Editor's Note: Volume 33, Issue 1
In the January 2026 issue, two essays explore James Agee and Walker Evans’s notable book, Let Us Now Praise Famous Men (1941). The book presents an ironic reversal of the Biblical line, which starts, “Let us now praise famous men, and our fathers that begat us.” Agee’s text and Evan’s photographs instead describe and document poor, unknown sharecroppers, those farthest from being “famous,” who were worthy of praise for their quiet lives of dignity and hard work.
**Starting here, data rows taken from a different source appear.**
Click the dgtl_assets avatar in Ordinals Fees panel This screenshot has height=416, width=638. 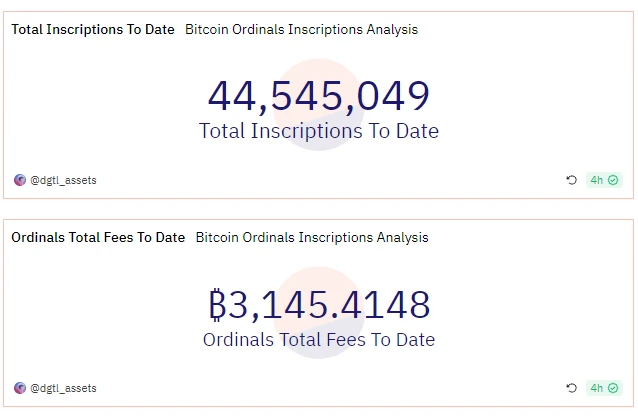pyautogui.click(x=20, y=388)
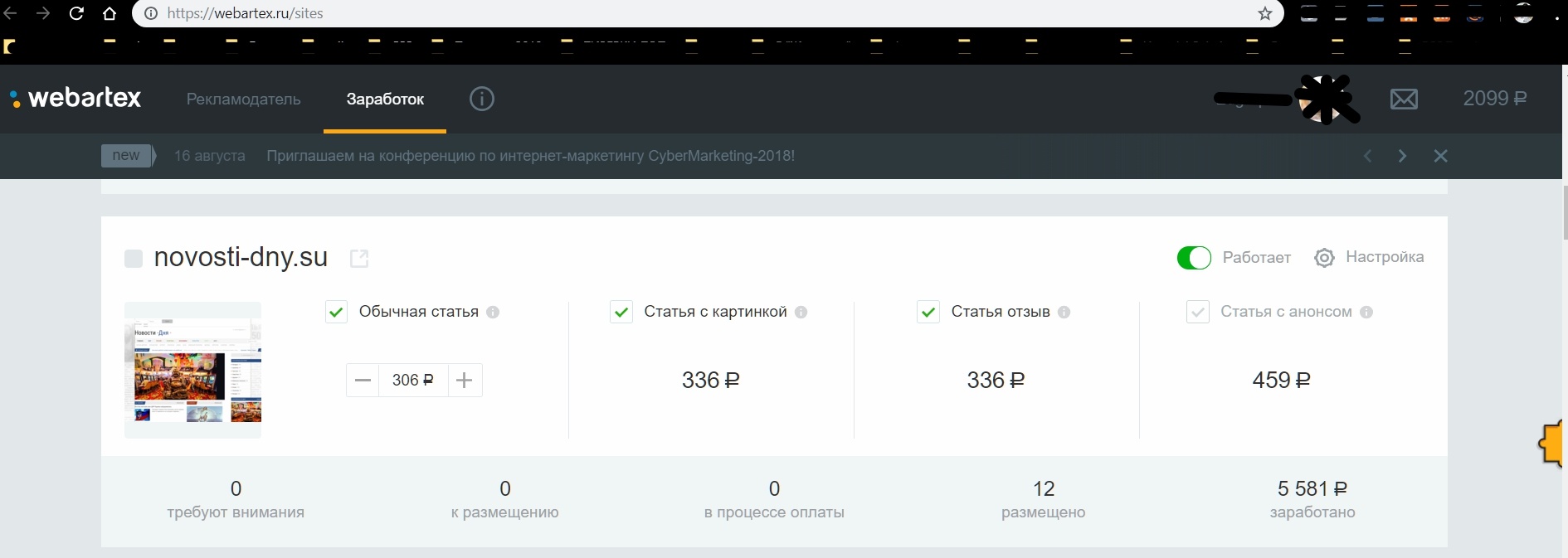Toggle the Работает site switch off
The width and height of the screenshot is (1568, 558).
coord(1194,258)
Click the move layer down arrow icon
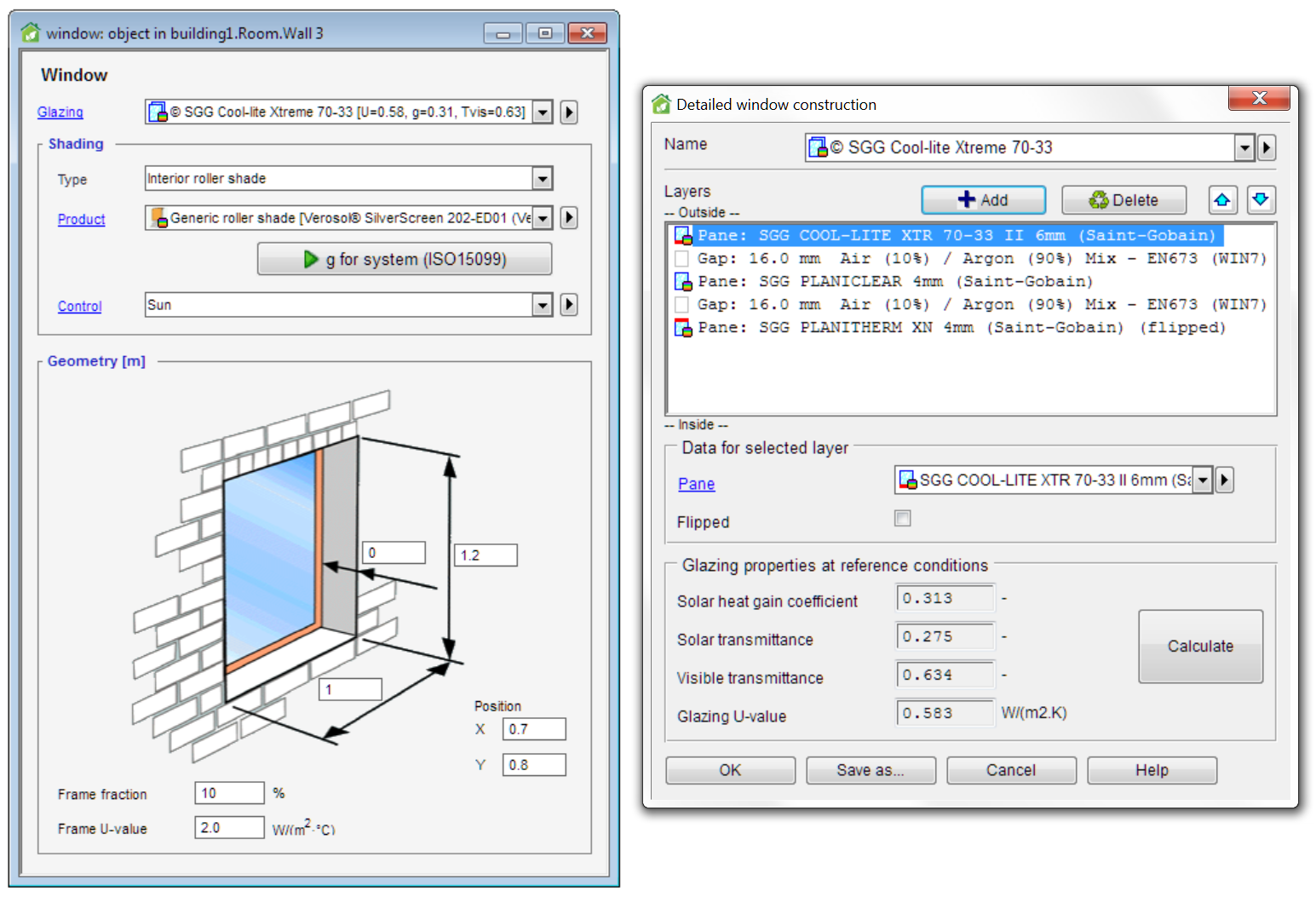The image size is (1316, 897). point(1261,200)
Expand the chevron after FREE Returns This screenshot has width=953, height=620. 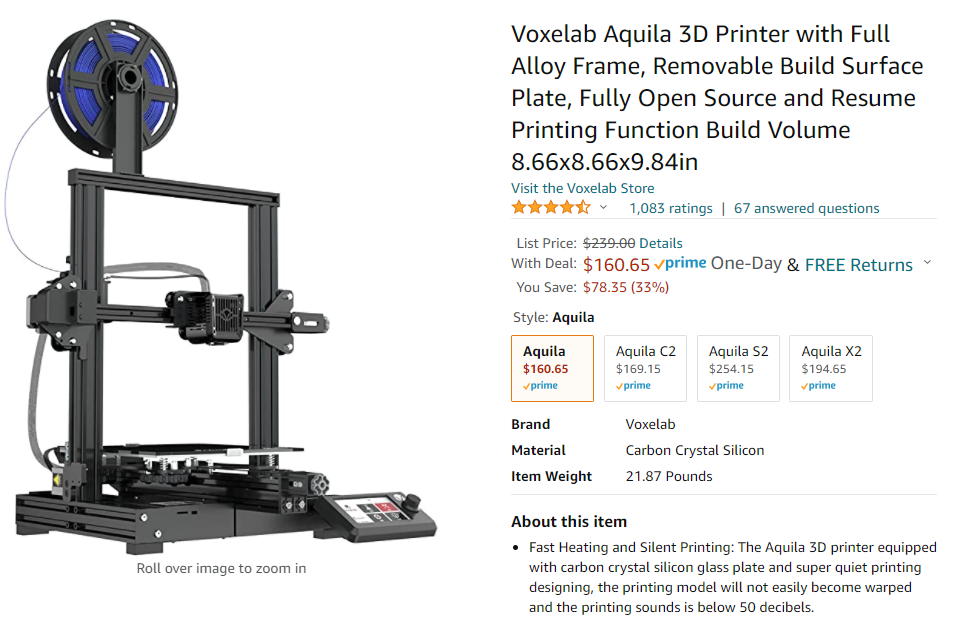[x=927, y=263]
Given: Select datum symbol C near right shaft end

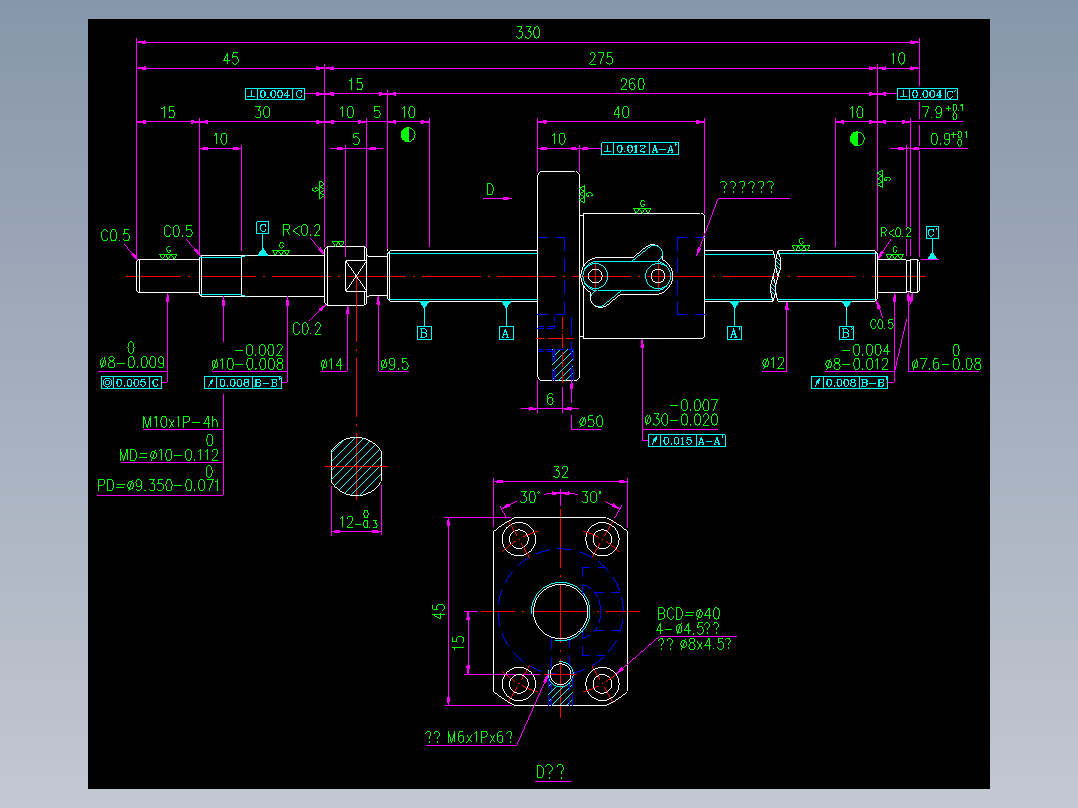Looking at the screenshot, I should click(x=931, y=232).
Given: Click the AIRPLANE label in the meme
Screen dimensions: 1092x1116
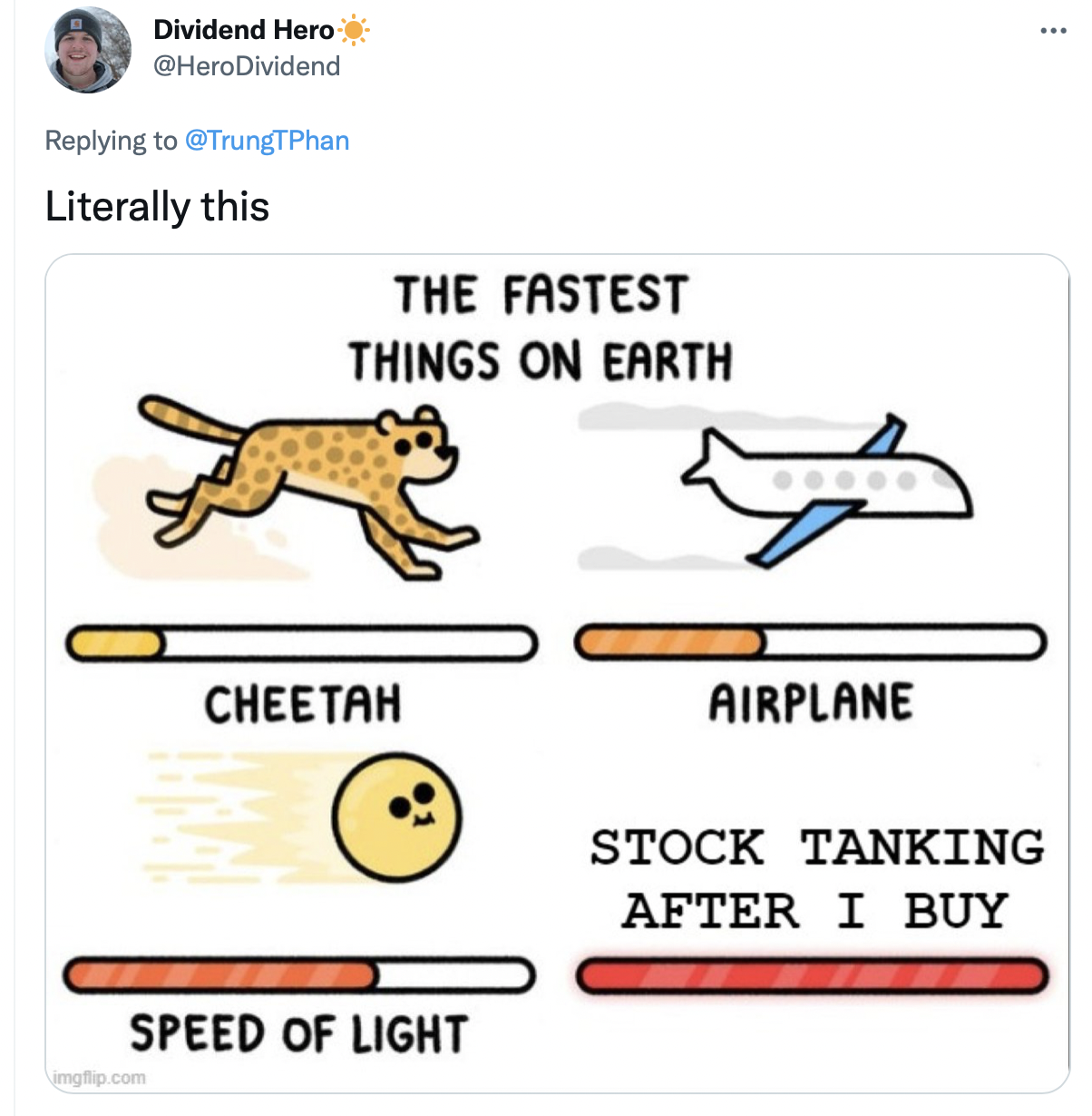Looking at the screenshot, I should (x=811, y=704).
Perhaps this mode of questioning accepted verities is the umbrella under which we can place the rest of the contents of this issue. Across the print edition and the current Print Plus cycle, there is a distinct collection of canonical names: Gertrude Stein, James Joyce, T. S. Eliot, Bertrand Russell, Aldous Huxley, and W. E. B. Du Bois, among others. However, several of these pieces focus on the “behind-the-scenes” mechanics of how the canon was built and maintained, as well as on the legal and ethical labor involved.
Highlights from Print Plus include:
- Hartmann-Villalta’s review of the 2024 exhibition at the George Peabody Library (Gertrude Stein in Circles: Spheres of Life and Writing). It notes how traditional hierarchies of valuation can be overturned by creating new visual narratives, integrating "low" fan culture with "high" art, and centering a queer framework.
- A piece by Vincent Hiscock on Robert Duncan’s poetry regarding the reactivation of a distinctive kind of Whitmanian faith in the face of the Vietnam War.
Do look out for the print teasers from the issue, starting next week with Robert Spoo’s essay, “The Dispossessing of Sylvia Beach: Property, Autonomy, Personhood” which places Sylvia Beach and her labor at the center of the story that is usually only narrated from the perspective of James Joyce, the famous man.
I hope you enjoy these diverse takes on the canon.